The plant kingdom is full of poisons, thorns, and noxious odours—all of which can be utilised to keep away unwanted human contact. The Metropolitan Police has offered 30 plants to deter thieves, but why stop there? Here are some green solutions to keep away burglars and everyone else. Presented in order from least to most isolating.
Image via W. Baumgartner/Wikimedia Commons
Replace your soft, grassy lawn with spiky carpet of creeping juniper, and nobody's going to want to walk, let alone sunbathe or play catch, on the plant's needle-like leaves. The one downside is that those leaves soften and mellow with age, so if you yourself are only feeling more crotchety over time, consider one of the other options on this list.
Image via Endlisnis/Flickr
Far more sightly than barbed-wired fences, blackberry shrubs can serve the same purpose. The shrubs grow several feet wide and tall, forming dense, thorny thickets deterring anyone who has pain receptors. Plop delicious berries in your mouth, free from the worry of trespassers.
Image via Didier Descouen/Wikimedia Commons
If edible berry shrubs are attracting too much positive attention, the yew is a powerful, poisonous alternative. The seeds are the most dangerous part of the plant, and there is no antidote. Planted under a first floor window, the common landscaping shrub could also help deter break-ins.
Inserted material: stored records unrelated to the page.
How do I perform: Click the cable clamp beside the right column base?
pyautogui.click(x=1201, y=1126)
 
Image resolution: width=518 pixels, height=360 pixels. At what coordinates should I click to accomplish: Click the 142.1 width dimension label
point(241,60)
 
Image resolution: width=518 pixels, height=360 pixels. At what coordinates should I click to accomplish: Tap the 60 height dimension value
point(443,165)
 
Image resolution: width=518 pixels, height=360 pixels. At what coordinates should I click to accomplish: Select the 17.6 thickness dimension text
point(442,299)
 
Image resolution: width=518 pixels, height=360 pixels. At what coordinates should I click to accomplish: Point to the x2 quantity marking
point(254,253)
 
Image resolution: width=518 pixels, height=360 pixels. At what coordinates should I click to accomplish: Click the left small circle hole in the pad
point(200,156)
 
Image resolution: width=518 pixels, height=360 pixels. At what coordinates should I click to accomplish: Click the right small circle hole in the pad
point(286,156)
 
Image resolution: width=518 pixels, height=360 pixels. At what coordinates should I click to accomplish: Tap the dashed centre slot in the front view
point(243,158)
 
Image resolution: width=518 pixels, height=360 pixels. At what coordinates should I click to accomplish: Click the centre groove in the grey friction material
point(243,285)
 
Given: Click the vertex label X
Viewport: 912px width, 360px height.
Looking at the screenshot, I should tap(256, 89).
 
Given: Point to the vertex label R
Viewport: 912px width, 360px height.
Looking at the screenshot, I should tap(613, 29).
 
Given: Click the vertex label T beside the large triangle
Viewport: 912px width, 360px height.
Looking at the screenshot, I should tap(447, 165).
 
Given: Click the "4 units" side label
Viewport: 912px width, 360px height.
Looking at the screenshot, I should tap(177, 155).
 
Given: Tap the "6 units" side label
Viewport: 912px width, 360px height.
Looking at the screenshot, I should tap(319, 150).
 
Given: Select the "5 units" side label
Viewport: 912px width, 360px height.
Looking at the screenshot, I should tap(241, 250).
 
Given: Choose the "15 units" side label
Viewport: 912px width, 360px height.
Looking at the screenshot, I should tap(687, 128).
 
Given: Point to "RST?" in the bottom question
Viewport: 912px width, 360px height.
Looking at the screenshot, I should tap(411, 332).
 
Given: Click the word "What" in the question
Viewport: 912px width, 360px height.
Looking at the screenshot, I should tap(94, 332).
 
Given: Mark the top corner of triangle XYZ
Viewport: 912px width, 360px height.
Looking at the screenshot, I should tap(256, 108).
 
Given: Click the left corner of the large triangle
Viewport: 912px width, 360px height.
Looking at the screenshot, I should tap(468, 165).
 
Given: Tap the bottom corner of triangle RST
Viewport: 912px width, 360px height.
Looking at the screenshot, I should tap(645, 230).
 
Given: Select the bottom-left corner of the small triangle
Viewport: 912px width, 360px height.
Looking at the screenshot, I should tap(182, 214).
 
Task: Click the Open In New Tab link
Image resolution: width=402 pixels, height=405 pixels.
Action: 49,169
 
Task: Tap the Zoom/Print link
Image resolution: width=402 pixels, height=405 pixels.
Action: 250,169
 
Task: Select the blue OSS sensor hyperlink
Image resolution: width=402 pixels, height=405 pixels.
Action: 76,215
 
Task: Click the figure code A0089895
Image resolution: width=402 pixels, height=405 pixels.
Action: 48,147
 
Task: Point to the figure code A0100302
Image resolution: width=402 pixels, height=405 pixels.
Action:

Image via Hans Hillewaert/Wikimedia Commons
An even more effective poison is one that seeps directly through the skin. This innocent-looking fruit tree is one of the most poisonous plants in the world. The manchineel produces a milky white sap so toxic that even standing under the tree during rainfall can cause blisters. Smoke from a burning manchineel can cause blindness. That'll show 'em.
The giant hogweed has a more insidious poison ideal for the secretly vengeful. Its sap only becomes toxic under sunlight, upon which it causes irritation so severe that permanently scarring and blindness can result. The plant itself looks pretty and innocuous enough, like a tall version of Queen Anne's lace.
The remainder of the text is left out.